▶ **TASK GOAL**:
With nothing added and nothing dropped, write out all of the entries below.

▶ **EXTRACTED DATA**:
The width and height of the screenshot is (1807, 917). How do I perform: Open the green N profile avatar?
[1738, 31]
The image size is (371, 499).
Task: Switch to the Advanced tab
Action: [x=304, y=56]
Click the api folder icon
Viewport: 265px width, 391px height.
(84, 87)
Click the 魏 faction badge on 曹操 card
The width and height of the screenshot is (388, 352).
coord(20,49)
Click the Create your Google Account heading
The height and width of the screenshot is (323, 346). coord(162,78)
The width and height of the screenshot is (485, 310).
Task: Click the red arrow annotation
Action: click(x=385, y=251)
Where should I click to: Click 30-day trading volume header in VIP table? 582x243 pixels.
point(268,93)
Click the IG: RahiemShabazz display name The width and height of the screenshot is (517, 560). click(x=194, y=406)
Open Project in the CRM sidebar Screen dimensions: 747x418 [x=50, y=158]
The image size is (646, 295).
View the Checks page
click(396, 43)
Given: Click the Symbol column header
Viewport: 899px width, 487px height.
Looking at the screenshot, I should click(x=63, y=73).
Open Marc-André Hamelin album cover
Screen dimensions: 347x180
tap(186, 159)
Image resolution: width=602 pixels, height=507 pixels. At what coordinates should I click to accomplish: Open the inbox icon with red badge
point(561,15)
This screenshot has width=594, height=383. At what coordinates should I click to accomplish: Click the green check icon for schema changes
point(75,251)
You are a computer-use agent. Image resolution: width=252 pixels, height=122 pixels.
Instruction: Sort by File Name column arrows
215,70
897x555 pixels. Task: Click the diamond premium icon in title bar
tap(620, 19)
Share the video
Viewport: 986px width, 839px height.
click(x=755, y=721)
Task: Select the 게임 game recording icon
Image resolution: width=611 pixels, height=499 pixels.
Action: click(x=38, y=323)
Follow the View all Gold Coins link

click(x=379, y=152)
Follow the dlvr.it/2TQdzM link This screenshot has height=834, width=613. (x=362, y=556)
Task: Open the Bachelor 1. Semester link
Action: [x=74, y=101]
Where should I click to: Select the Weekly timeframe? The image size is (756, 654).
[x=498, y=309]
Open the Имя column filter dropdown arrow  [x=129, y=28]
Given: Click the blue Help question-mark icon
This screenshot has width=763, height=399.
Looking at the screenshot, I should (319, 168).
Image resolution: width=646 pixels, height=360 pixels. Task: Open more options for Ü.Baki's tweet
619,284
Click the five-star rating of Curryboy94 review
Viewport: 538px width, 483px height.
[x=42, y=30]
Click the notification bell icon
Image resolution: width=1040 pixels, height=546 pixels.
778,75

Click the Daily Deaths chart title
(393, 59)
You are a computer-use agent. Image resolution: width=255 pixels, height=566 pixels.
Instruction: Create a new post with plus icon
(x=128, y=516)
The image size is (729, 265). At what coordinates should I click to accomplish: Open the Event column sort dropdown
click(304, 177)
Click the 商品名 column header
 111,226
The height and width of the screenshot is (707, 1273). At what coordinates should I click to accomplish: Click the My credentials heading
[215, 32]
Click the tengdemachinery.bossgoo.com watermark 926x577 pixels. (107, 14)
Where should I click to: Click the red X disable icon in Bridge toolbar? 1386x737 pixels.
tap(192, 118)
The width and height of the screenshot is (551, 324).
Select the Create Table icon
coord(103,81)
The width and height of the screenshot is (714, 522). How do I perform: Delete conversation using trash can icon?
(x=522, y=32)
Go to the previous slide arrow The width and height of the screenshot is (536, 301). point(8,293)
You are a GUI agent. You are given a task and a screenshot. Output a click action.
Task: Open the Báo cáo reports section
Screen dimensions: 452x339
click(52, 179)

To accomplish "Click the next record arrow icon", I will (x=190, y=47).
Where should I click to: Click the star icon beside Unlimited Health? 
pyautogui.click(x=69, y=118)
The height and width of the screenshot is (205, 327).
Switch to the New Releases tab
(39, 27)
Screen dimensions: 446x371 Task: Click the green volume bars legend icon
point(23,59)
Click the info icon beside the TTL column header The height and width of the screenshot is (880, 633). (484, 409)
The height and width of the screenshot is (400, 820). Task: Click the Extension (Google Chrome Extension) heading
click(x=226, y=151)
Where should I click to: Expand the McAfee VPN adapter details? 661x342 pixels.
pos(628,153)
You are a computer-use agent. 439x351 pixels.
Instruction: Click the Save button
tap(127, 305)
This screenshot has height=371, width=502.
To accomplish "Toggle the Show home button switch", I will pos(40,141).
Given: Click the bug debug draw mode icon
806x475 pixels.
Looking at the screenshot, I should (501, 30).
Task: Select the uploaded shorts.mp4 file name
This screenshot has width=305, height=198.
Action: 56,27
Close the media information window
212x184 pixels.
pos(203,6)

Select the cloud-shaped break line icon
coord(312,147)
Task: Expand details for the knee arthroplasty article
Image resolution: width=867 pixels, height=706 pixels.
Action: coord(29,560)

▶ **WRITTEN REPLY**:
The width and height of the screenshot is (1807, 917). How do I perform: Open the green N profile avatar?
[1738, 31]
The image size is (371, 499).
Task: Switch to the Advanced tab
Action: [x=304, y=56]
Click the api folder icon
Viewport: 265px width, 391px height.
(84, 87)
Click the 魏 faction badge on 曹操 card
The width and height of the screenshot is (388, 352).
coord(20,49)
Click the Create your Google Account heading
The height and width of the screenshot is (323, 346). coord(162,78)
The width and height of the screenshot is (485, 310).
Task: Click the red arrow annotation
Action: click(x=385, y=251)
Where should I click to: Click 30-day trading volume header in VIP table? 582x243 pixels.
point(268,93)
Click the IG: RahiemShabazz display name The width and height of the screenshot is (517, 560). click(x=194, y=406)
Open Project in the CRM sidebar Screen dimensions: 747x418 [x=50, y=158]
The image size is (646, 295).
View the Checks page
click(396, 43)
Given: Click the Symbol column header
Viewport: 899px width, 487px height.
Looking at the screenshot, I should click(x=63, y=73).
Open Marc-André Hamelin album cover
Screen dimensions: 347x180
tap(186, 159)
Image resolution: width=602 pixels, height=507 pixels. At what coordinates should I click to accomplish: Open the inbox icon with red badge
point(561,15)
This screenshot has width=594, height=383. At what coordinates should I click to accomplish: Click the green check icon for schema changes
point(75,251)
You are a computer-use agent. Image resolution: width=252 pixels, height=122 pixels.
Instruction: Sort by File Name column arrows
215,70
897x555 pixels. Task: Click the diamond premium icon in title bar
tap(620, 19)
Share the video
Viewport: 986px width, 839px height.
click(x=755, y=721)
Task: Select the 게임 game recording icon
Image resolution: width=611 pixels, height=499 pixels.
Action: click(x=38, y=323)
Follow the View all Gold Coins link

click(x=379, y=152)
Follow the dlvr.it/2TQdzM link This screenshot has height=834, width=613. (x=362, y=556)
Task: Open the Bachelor 1. Semester link
Action: [x=74, y=101]
Where should I click to: Select the Weekly timeframe? The image size is (756, 654).
[x=498, y=309]
Open the Имя column filter dropdown arrow  [x=129, y=28]
Given: Click the blue Help question-mark icon
This screenshot has width=763, height=399.
Looking at the screenshot, I should (319, 168).
Image resolution: width=646 pixels, height=360 pixels. Task: Open more options for Ü.Baki's tweet
619,284
Click the five-star rating of Curryboy94 review
Viewport: 538px width, 483px height.
[x=42, y=30]
Click the notification bell icon
Image resolution: width=1040 pixels, height=546 pixels.
778,75

Click the Daily Deaths chart title
(393, 59)
You are a computer-use agent. Image resolution: width=255 pixels, height=566 pixels.
Instruction: Create a new post with plus icon
(x=128, y=516)
The image size is (729, 265). At what coordinates should I click to accomplish: Open the Event column sort dropdown
click(304, 177)
Click the 商品名 column header
 111,226
The height and width of the screenshot is (707, 1273). At what coordinates should I click to accomplish: Click the My credentials heading
[215, 32]
Click the tengdemachinery.bossgoo.com watermark 926x577 pixels. (107, 14)
Where should I click to: Click the red X disable icon in Bridge toolbar? 1386x737 pixels.
tap(192, 118)
The width and height of the screenshot is (551, 324).
Select the Create Table icon
coord(103,81)
The width and height of the screenshot is (714, 522). How do I perform: Delete conversation using trash can icon?
(x=522, y=32)
Go to the previous slide arrow The width and height of the screenshot is (536, 301). point(8,293)
You are a GUI agent. You are given a task and a screenshot. Output a click action.
Task: Open the Báo cáo reports section
Screen dimensions: 452x339
click(52, 179)

To accomplish "Click the next record arrow icon", I will (x=190, y=47).
Where should I click to: Click the star icon beside Unlimited Health? 
pyautogui.click(x=69, y=118)
The height and width of the screenshot is (205, 327).
Switch to the New Releases tab
(39, 27)
Screen dimensions: 446x371 Task: Click the green volume bars legend icon
point(23,59)
Click the info icon beside the TTL column header The height and width of the screenshot is (880, 633). (484, 409)
The height and width of the screenshot is (400, 820). Task: Click the Extension (Google Chrome Extension) heading
click(x=226, y=151)
Where should I click to: Expand the McAfee VPN adapter details? 661x342 pixels.
pos(628,153)
You are a computer-use agent. 439x351 pixels.
Instruction: Click the Save button
tap(127, 305)
This screenshot has height=371, width=502.
To accomplish "Toggle the Show home button switch", I will pos(40,141).
Given: Click the bug debug draw mode icon
806x475 pixels.
Looking at the screenshot, I should (501, 30).
Task: Select the uploaded shorts.mp4 file name
This screenshot has width=305, height=198.
Action: 56,27
Close the media information window
212x184 pixels.
pos(203,6)

Select the cloud-shaped break line icon
coord(312,147)
Task: Expand details for the knee arthroplasty article
Image resolution: width=867 pixels, height=706 pixels.
Action: coord(29,560)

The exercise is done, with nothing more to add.